DatasetCreateParams#

class nemo_microservices.types.DatasetCreateParams

Bases: TypedDict

files_url: Required[str]

The location where the artifact files are stored.

This can be a URL pointing to NDS, Hugging Face, S3, or any other accessible resource location.

custom_fields: Dict[str, str]

A set of custom fields that the user can define and use for various purposes.

description: str

The description of the entity.

format: str

Specifies the dataset format, referring to the schema of the dataset rather than the file format. Examples include SQuAD, BEIR, etc.

hf_endpoint: str

For HuggingFace URLs, the endpoint that should be used.

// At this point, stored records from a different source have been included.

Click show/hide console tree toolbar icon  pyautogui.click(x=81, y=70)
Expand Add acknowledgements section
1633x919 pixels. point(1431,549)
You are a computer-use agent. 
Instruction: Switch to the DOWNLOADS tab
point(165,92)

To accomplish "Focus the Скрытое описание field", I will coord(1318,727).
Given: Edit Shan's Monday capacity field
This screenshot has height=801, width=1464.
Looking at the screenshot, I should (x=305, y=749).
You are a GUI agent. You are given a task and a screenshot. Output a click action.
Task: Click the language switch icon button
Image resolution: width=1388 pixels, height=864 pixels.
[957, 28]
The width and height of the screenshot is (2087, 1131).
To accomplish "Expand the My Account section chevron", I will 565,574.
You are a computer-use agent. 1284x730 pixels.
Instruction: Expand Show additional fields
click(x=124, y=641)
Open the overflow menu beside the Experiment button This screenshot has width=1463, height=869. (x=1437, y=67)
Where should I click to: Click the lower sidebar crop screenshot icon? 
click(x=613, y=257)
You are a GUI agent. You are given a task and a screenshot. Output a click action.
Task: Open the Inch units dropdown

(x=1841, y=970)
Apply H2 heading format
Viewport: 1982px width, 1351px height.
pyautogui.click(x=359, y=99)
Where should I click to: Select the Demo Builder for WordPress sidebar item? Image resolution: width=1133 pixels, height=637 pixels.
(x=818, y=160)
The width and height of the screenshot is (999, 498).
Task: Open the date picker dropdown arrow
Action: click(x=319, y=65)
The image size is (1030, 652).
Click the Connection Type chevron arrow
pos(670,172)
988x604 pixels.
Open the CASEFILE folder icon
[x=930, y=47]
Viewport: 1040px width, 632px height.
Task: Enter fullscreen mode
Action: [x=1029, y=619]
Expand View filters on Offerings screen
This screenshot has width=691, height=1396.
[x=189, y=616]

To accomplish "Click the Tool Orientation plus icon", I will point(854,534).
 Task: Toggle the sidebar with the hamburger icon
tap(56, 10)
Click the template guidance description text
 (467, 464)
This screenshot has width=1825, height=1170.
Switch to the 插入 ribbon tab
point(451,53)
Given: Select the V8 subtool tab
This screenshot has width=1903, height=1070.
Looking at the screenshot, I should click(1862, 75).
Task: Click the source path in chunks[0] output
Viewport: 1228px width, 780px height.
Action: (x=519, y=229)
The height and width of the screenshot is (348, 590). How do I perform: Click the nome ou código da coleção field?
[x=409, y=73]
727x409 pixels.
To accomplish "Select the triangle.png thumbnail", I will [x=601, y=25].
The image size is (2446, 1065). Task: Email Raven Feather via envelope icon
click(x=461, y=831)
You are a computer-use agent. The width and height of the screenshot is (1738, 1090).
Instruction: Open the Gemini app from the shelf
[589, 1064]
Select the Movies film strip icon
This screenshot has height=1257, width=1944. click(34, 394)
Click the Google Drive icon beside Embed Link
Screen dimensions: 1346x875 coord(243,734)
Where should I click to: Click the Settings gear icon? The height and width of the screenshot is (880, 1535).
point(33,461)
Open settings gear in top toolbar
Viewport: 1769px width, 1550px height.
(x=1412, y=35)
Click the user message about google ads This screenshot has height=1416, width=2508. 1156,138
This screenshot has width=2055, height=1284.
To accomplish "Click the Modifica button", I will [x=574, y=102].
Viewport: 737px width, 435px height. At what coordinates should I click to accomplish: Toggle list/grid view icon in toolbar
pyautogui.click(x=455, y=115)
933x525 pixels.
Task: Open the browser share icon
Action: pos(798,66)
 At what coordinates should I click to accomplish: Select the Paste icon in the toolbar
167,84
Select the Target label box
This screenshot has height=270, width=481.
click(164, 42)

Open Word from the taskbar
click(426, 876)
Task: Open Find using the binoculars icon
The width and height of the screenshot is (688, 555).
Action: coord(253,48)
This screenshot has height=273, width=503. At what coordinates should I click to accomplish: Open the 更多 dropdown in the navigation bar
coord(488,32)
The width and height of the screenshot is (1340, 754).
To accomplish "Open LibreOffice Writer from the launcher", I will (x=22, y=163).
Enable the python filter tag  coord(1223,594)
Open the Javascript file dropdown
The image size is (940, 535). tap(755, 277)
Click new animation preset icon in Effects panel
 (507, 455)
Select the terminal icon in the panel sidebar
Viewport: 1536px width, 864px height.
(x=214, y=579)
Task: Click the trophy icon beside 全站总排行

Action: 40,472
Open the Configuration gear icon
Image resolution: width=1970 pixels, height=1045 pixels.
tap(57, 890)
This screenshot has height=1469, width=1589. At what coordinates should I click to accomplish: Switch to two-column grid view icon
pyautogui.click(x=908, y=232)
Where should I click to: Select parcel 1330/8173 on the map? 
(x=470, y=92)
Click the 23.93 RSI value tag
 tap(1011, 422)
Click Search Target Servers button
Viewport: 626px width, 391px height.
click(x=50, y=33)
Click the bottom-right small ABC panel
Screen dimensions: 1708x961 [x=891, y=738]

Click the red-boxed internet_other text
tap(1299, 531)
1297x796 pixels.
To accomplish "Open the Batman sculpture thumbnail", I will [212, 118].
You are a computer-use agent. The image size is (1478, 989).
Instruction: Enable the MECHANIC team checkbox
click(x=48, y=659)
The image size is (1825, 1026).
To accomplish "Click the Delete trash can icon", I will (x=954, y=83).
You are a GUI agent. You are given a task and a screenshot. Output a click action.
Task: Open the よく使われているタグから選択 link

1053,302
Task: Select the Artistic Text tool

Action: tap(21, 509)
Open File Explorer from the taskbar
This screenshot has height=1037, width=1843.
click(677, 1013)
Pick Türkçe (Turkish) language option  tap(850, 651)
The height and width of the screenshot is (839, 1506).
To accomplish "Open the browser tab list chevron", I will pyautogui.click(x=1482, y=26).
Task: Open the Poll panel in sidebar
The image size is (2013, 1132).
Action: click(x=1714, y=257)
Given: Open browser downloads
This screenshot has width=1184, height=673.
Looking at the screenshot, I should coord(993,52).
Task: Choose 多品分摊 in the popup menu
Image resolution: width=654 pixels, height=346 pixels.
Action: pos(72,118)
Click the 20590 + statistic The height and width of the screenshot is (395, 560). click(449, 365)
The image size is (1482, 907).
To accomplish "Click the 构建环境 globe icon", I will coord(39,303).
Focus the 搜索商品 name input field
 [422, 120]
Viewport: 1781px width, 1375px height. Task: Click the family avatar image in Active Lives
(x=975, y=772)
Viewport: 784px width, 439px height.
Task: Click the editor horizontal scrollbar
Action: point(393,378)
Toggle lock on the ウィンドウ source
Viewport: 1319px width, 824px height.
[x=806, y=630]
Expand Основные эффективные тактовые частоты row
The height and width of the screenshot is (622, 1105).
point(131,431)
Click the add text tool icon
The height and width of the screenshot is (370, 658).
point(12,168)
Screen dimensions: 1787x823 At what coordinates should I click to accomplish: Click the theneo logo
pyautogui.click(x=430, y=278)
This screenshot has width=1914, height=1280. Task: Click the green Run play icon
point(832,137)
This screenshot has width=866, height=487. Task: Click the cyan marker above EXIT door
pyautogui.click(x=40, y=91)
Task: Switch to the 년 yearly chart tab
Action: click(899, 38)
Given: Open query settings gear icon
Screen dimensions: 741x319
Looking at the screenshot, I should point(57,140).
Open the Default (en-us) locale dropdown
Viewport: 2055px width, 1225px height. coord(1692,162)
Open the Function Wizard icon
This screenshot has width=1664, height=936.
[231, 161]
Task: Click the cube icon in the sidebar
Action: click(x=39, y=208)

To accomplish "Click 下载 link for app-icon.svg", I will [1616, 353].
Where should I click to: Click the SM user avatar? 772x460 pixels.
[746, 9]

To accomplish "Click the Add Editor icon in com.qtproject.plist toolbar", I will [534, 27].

By default, this is set to the Data Store URL. For HuggingFace Hub, this should be set to “https://huggingface.co”.

limit: int

The maximum number of items to be used from the dataset.

name: str

The name of the entity.

Must be unique inside the namespace. If not specified, it will be the same as the automatically generated id.

namespace: str

The namespace of the entity.

This can be missing for namespace entities or in deployments that don’t use namespaces.

ownership: Ownership

Information about ownership of an entity.

If the entity is a namespace, the access_policies will typically apply to all entities inside the namespace.

project: str

The URN of the project associated with this entity.

split: str

The split of the dataset. Examples include train, validation, test, etc.